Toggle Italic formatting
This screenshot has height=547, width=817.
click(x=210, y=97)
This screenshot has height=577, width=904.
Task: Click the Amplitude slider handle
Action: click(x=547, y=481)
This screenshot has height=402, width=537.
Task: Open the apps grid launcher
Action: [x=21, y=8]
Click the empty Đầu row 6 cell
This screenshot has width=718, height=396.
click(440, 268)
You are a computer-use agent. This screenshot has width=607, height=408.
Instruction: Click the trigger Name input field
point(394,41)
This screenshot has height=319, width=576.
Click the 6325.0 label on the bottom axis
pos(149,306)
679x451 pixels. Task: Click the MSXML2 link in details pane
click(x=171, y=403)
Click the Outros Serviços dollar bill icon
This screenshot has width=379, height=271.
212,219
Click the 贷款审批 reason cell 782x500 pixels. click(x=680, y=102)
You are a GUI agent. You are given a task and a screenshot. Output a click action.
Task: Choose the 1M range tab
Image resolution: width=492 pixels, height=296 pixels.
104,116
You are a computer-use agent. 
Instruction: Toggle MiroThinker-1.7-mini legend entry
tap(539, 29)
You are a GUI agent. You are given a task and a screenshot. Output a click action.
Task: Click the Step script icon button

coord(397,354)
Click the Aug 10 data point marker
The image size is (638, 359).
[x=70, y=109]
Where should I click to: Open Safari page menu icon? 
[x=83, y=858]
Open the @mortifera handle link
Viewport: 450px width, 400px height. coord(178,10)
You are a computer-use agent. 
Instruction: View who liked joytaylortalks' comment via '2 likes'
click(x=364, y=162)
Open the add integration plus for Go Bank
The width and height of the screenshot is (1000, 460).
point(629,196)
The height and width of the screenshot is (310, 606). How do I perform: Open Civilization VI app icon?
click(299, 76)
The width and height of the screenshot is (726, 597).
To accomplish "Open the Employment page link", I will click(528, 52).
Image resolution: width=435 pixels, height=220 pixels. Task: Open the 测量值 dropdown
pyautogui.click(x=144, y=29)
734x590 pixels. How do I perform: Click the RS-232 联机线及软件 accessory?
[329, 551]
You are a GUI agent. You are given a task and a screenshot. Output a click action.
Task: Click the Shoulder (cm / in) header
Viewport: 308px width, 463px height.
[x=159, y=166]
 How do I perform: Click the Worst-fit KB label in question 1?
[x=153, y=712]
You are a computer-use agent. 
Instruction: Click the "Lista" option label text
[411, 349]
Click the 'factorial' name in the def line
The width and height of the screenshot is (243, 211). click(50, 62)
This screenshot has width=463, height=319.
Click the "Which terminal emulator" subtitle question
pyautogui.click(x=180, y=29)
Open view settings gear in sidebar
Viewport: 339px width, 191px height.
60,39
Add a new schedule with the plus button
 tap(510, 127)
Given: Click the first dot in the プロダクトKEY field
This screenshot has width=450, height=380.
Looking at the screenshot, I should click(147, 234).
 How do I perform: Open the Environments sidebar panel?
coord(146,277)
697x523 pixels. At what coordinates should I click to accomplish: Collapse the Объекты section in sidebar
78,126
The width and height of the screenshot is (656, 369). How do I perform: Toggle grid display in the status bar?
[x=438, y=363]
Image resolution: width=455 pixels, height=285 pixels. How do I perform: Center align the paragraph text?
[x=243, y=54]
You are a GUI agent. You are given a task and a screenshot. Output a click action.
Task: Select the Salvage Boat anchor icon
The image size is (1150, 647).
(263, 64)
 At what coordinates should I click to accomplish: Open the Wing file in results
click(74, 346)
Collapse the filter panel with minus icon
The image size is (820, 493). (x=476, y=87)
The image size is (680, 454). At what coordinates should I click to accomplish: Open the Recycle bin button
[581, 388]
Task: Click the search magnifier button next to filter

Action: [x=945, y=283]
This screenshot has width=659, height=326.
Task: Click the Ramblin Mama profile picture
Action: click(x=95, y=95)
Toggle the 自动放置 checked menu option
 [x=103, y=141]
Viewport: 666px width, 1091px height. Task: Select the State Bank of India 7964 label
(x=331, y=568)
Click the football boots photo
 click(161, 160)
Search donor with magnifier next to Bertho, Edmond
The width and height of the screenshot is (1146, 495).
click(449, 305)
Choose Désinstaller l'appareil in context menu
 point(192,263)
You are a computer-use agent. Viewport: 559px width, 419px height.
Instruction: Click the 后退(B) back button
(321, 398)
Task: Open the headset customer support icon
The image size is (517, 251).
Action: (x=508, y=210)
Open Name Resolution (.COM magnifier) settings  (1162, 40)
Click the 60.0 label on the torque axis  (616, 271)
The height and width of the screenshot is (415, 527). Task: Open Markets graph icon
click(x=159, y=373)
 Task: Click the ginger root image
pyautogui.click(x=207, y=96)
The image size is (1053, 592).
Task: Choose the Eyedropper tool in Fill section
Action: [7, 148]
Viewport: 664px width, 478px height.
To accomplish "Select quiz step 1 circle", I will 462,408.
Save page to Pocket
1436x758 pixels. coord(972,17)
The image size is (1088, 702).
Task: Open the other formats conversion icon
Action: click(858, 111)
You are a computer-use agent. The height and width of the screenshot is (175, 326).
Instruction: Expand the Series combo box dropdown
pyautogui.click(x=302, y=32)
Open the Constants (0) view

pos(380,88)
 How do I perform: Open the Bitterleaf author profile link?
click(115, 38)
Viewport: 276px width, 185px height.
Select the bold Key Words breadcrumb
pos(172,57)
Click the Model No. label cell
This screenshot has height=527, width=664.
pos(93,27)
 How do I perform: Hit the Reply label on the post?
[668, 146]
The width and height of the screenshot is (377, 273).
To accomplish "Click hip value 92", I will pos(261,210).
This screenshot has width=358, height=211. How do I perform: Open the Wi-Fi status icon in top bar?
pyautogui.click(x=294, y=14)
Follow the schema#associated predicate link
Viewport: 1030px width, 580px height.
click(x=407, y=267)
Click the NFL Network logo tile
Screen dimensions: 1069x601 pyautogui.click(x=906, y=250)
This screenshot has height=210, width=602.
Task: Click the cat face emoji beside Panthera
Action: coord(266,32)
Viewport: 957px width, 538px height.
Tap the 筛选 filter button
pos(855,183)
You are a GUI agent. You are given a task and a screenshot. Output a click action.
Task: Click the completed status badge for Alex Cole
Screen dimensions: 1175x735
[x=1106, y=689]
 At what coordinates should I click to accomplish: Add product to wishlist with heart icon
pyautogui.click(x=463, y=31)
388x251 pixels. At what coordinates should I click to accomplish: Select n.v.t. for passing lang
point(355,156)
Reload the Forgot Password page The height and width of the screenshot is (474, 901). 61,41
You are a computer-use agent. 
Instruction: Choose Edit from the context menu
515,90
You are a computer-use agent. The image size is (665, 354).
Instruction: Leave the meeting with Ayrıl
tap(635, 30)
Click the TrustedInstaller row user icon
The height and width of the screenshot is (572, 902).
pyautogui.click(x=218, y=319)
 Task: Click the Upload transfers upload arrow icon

+++

Print the material exactly. Include every line.

Toggle Italic formatting
This screenshot has height=547, width=817.
click(x=210, y=97)
This screenshot has height=577, width=904.
Task: Click the Amplitude slider handle
Action: click(x=547, y=481)
This screenshot has height=402, width=537.
Task: Open the apps grid launcher
Action: [x=21, y=8]
Click the empty Đầu row 6 cell
This screenshot has width=718, height=396.
click(440, 268)
You are a computer-use agent. This screenshot has width=607, height=408.
Instruction: Click the trigger Name input field
point(394,41)
This screenshot has height=319, width=576.
Click the 6325.0 label on the bottom axis
pos(149,306)
679x451 pixels. Task: Click the MSXML2 link in details pane
click(x=171, y=403)
Click the Outros Serviços dollar bill icon
This screenshot has width=379, height=271.
212,219
Click the 贷款审批 reason cell 782x500 pixels. click(x=680, y=102)
You are a GUI agent. You are given a task and a screenshot. Output a click action.
Task: Choose the 1M range tab
Image resolution: width=492 pixels, height=296 pixels.
104,116
You are a computer-use agent. 
Instruction: Toggle MiroThinker-1.7-mini legend entry
tap(539, 29)
You are a GUI agent. You are given a task and a screenshot. Output a click action.
Task: Click the Step script icon button

coord(397,354)
Click the Aug 10 data point marker
The image size is (638, 359).
[x=70, y=109]
Where should I click to: Open Safari page menu icon? 
[x=83, y=858]
Open the @mortifera handle link
Viewport: 450px width, 400px height. coord(178,10)
You are a computer-use agent. 
Instruction: View who liked joytaylortalks' comment via '2 likes'
click(x=364, y=162)
Open the add integration plus for Go Bank
The width and height of the screenshot is (1000, 460).
point(629,196)
The height and width of the screenshot is (310, 606). How do I perform: Open Civilization VI app icon?
click(299, 76)
The width and height of the screenshot is (726, 597).
To accomplish "Open the Employment page link", I will click(528, 52).
Image resolution: width=435 pixels, height=220 pixels. Task: Open the 测量值 dropdown
pyautogui.click(x=144, y=29)
734x590 pixels. How do I perform: Click the RS-232 联机线及软件 accessory?
[329, 551]
You are a GUI agent. You are given a task and a screenshot. Output a click action.
Task: Click the Shoulder (cm / in) header
Viewport: 308px width, 463px height.
[x=159, y=166]
 How do I perform: Click the Worst-fit KB label in question 1?
[x=153, y=712]
You are a computer-use agent. 
Instruction: Click the "Lista" option label text
[411, 349]
Click the 'factorial' name in the def line
The width and height of the screenshot is (243, 211). click(50, 62)
This screenshot has width=463, height=319.
Click the "Which terminal emulator" subtitle question
pyautogui.click(x=180, y=29)
Open view settings gear in sidebar
Viewport: 339px width, 191px height.
60,39
Add a new schedule with the plus button
 tap(510, 127)
Given: Click the first dot in the プロダクトKEY field
This screenshot has width=450, height=380.
Looking at the screenshot, I should click(147, 234).
 How do I perform: Open the Environments sidebar panel?
coord(146,277)
697x523 pixels. At what coordinates should I click to accomplish: Collapse the Объекты section in sidebar
78,126
The width and height of the screenshot is (656, 369). How do I perform: Toggle grid display in the status bar?
[x=438, y=363]
Image resolution: width=455 pixels, height=285 pixels. How do I perform: Center align the paragraph text?
[x=243, y=54]
You are a GUI agent. You are given a task and a screenshot. Output a click action.
Task: Select the Salvage Boat anchor icon
The image size is (1150, 647).
(263, 64)
 At what coordinates should I click to accomplish: Open the Wing file in results
click(74, 346)
Collapse the filter panel with minus icon
The image size is (820, 493). (x=476, y=87)
The image size is (680, 454). At what coordinates should I click to accomplish: Open the Recycle bin button
[581, 388]
Task: Click the search magnifier button next to filter

Action: [x=945, y=283]
This screenshot has width=659, height=326.
Task: Click the Ramblin Mama profile picture
Action: click(x=95, y=95)
Toggle the 自动放置 checked menu option
 [x=103, y=141]
Viewport: 666px width, 1091px height. Task: Select the State Bank of India 7964 label
(x=331, y=568)
Click the football boots photo
 click(161, 160)
Search donor with magnifier next to Bertho, Edmond
The width and height of the screenshot is (1146, 495).
click(449, 305)
Choose Désinstaller l'appareil in context menu
 point(192,263)
You are a computer-use agent. Viewport: 559px width, 419px height.
Instruction: Click the 后退(B) back button
(321, 398)
Task: Open the headset customer support icon
The image size is (517, 251).
Action: (x=508, y=210)
Open Name Resolution (.COM magnifier) settings  (1162, 40)
Click the 60.0 label on the torque axis  (616, 271)
The height and width of the screenshot is (415, 527). Task: Open Markets graph icon
click(x=159, y=373)
 Task: Click the ginger root image
pyautogui.click(x=207, y=96)
The image size is (1053, 592).
Task: Choose the Eyedropper tool in Fill section
Action: [7, 148]
Viewport: 664px width, 478px height.
To accomplish "Select quiz step 1 circle", I will 462,408.
Save page to Pocket
1436x758 pixels. coord(972,17)
The image size is (1088, 702).
Task: Open the other formats conversion icon
Action: click(858, 111)
You are a computer-use agent. The height and width of the screenshot is (175, 326).
Instruction: Expand the Series combo box dropdown
pyautogui.click(x=302, y=32)
Open the Constants (0) view

pos(380,88)
 How do I perform: Open the Bitterleaf author profile link?
click(115, 38)
Viewport: 276px width, 185px height.
Select the bold Key Words breadcrumb
pos(172,57)
Click the Model No. label cell
This screenshot has height=527, width=664.
pos(93,27)
 How do I perform: Hit the Reply label on the post?
[668, 146]
The width and height of the screenshot is (377, 273).
To accomplish "Click hip value 92", I will pos(261,210).
This screenshot has width=358, height=211. How do I perform: Open the Wi-Fi status icon in top bar?
pyautogui.click(x=294, y=14)
Follow the schema#associated predicate link
Viewport: 1030px width, 580px height.
click(x=407, y=267)
Click the NFL Network logo tile
Screen dimensions: 1069x601 pyautogui.click(x=906, y=250)
This screenshot has height=210, width=602.
Task: Click the cat face emoji beside Panthera
Action: coord(266,32)
Viewport: 957px width, 538px height.
Tap the 筛选 filter button
pos(855,183)
You are a GUI agent. You are given a task and a screenshot. Output a click action.
Task: Click the completed status badge for Alex Cole
Screen dimensions: 1175x735
[x=1106, y=689]
 At what coordinates should I click to accomplish: Add product to wishlist with heart icon
pyautogui.click(x=463, y=31)
388x251 pixels. At what coordinates should I click to accomplish: Select n.v.t. for passing lang
point(355,156)
Reload the Forgot Password page The height and width of the screenshot is (474, 901). 61,41
You are a computer-use agent. 
Instruction: Choose Edit from the context menu
515,90
You are a computer-use agent. The image size is (665, 354).
Instruction: Leave the meeting with Ayrıl
tap(635, 30)
Click the TrustedInstaller row user icon
The height and width of the screenshot is (572, 902).
pyautogui.click(x=218, y=319)
 Task: Click the Upload transfers upload arrow icon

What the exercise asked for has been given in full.